Textblob vs VADER Evaluation
By Alastair Beeson
Introduction
Two of the most commonly used Python NLP and Sentiment Analysis Libraries are Textblob and Vader. While their functionality is pretty similar, they have several different nuances that might make them better suited for specific use cases.
Textblob
TextBlob is a Python (2 and 3) library for processing textual data. It provides a simple API for diving into common natural language processing (NLP) tasks such as part-of-speech tagging, noun phrase extraction, sentiment analysis, classification, translation, and more.
Textblob's website can be found here: https://textblob.readthedocs.io/en/dev/
Pros:
Very easy to get set up.
Polarity and Subjectivity are separate distinct properties
You only get one score back
Has a subjectivity function
This could be really useful for projects like recreating the language of a famous author or determining who wrote a specific text
Has speech tagging, noun-phrase extraction, translation
Much more functionality beyond sentiment analysis
Cons:
Lacks intensity function
Struggles with slang and emojis so not the best for social media data like tweets
Slightly less accurate than Vader on average
Runs slower than Vader
Converts text into a textblob object.
VADER
VADER Sentiment Analysis. VADER (Valence Aware Dictionary and sEntiment Reasoner) is a lexicon and rule-based sentiment analysis tool that is specifically attuned to sentiments expressed in social media, and works well on texts from other domains.
Vader's repository can be found here: https://github.com/cjhutto/vaderSentiment
Pros:
Tuned for modern social media
Understands non-text like emojis
Understands slang
VADER returns 4 different scores: positive, neutral, negative and compound
This level of granularity could be helpful for more sophisticated projects
Has an intensity function
2x as fast as Textblob
Cons:
In the majority of use cases, compound is the only score that matters
Requires a little engineering to isolate the compound score which can be a hassle
Lacks subjectivity function
Subjectivity not mentioned in any of VADER's documentation
To get subjectivity you have to hard code it with 1 - abs[compound]
Conclusions
The obvious conclusion from the pros and cons is that Vader is better for non-formal text like social media posts with slang and emojis while Textblob is better for formal text like books or papers or projects that extend beyond simply sentiment analysis
Textblob is a better choice for plug and play projects where you want to classify data quickly. You can get a polarity score easily without any data engineering. However, Textblob lacks an intensity function. Can be slower compared to its competitors since it handles more than just sentiment analysis.

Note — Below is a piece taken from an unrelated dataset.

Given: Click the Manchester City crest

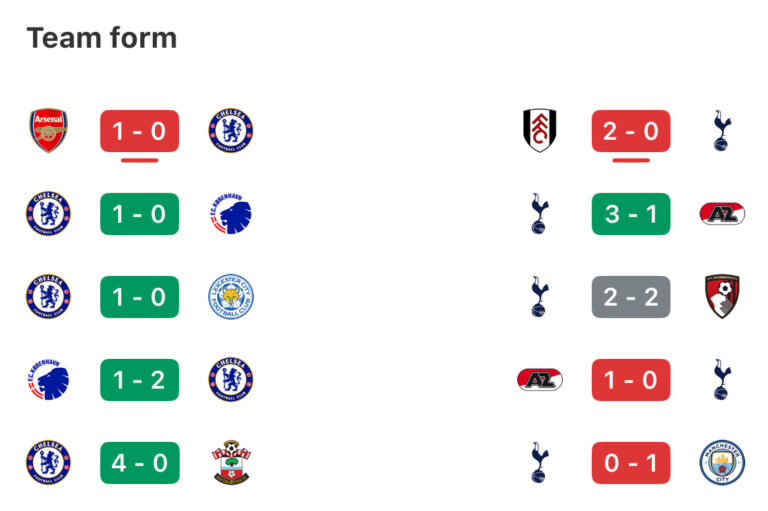Looking at the screenshot, I should click(x=722, y=463).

VADER has an accuracy edge with the data I used, tweets, but it lacks a subjectivity function. Takes a little data engineering to get the right output and to get the kinds of scores and data you want. For pure speed and sentiment analysis thought, this may be the way to go.

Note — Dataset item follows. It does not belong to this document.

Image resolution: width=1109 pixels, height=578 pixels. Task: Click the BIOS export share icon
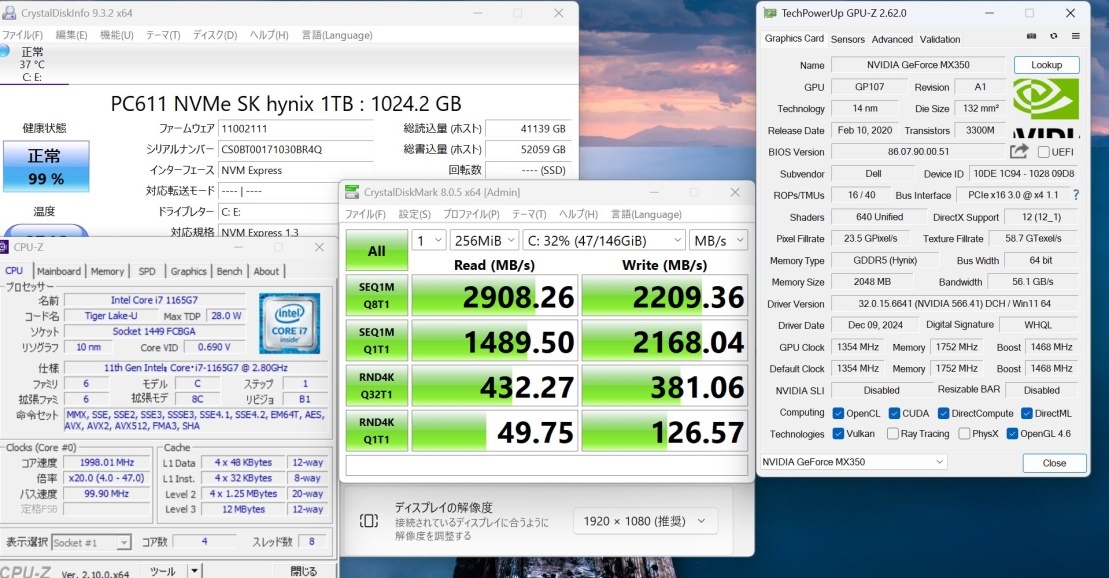[x=1018, y=151]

On average, the accuracy difference between Vader and Textblob around 7% both from my testing and from others online.
There are other NLP libraries like Flair were not evaluated as they are significantly slower but might be more accurate and powerful. This may be a future project idea.
Another strategy to get the best sentiment score is to combine Vader and Textblob to produce an averaged composite score between the two. This is a strategy called ensemble learning. Rather than declare one library as better than the other for a specific purpose, combining multiple models often can lead to an ever more accurate result.